Genital Tract infections

Symptoms of urethritis in a sexually active person should raise the suspicion for a sexually transmitted disease. However, some persons may be asymptomatic. The two most likely agents are Neisseria gonorrheae and Chlamydia trachomatis. Though the latter is more frequent, the former is more likely to be symptomatic. Other common sexually transmitted diseases (STDs) include Syphillis (Treponema pallidum), Herpes simplex virus (HSV 1 and 2), and Human papillomavirus (HPV).
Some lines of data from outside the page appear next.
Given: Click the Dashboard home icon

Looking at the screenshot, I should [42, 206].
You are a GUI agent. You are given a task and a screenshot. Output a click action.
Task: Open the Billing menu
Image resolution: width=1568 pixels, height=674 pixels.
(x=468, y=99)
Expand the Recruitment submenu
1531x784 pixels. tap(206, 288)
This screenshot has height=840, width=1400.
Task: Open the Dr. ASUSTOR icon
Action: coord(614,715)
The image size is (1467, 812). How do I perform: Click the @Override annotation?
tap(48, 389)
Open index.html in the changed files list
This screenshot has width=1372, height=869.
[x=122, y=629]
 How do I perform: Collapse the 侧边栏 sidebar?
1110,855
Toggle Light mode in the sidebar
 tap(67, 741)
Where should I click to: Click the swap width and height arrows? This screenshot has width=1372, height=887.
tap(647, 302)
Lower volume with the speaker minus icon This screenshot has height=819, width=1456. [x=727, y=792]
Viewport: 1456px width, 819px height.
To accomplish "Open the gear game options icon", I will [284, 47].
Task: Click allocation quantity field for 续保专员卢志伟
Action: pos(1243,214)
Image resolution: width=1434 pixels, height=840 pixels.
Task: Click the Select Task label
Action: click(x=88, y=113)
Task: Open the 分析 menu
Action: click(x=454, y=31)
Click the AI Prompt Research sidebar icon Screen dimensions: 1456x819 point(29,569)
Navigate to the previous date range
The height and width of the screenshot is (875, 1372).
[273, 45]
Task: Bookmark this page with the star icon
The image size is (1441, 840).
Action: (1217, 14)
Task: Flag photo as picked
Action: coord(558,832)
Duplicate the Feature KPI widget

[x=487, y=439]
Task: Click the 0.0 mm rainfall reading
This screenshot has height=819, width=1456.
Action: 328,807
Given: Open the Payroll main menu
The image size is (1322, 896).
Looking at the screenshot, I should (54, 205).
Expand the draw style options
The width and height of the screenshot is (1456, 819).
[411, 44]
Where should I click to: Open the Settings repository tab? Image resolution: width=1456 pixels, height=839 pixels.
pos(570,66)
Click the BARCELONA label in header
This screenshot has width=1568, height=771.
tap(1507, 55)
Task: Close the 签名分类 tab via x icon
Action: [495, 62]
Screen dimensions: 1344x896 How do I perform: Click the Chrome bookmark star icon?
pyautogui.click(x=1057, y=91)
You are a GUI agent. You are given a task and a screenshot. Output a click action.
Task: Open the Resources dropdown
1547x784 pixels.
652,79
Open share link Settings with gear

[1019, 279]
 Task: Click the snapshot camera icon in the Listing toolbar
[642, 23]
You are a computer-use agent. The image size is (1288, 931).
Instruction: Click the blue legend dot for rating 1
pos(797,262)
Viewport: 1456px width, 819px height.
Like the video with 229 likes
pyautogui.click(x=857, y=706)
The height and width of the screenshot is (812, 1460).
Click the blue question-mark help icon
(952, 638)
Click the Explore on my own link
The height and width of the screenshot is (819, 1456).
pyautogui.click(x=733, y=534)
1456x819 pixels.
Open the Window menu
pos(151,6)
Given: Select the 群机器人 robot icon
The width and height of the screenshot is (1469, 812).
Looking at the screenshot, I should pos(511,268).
Collection and culture of organisms associated with STDs can be challenging. Routine gram-stain and culture can be difficult to perform or negative. The preferred test for Chlamydia trachomatis and Neisseria gonorrhoeae, the two most common STDs, is by Transcription-Mediated Amplification (TMA).

Neisseria gonorrheae

A gram stain of the urethral exudate can detect the characteristic gram-negative intracellular diplococci of Neisseria. There are usually many neutrophils present. If a culture is obtained, a swab should be inoculated directly onto gonococcal selective media such as modified Thayer-Martin media. The samples should be inoculated and transported immediately to the lab, because the gonococcal organisms dry out readily and are sensitive to oxygen. N. gonorrheae may be detected in the sample by nucleic acid amplification testing.

Chlamydia trachomatis

Chlamydia culture is difficult. Therefore, diagnosis is usually made by obtaining a swab from the putative source of infection and testing fluid obtained from the swab for antigens to C. trachomatis with a serologic assay, such as an ELISA test, or nucleic acid amplification test (NAAT).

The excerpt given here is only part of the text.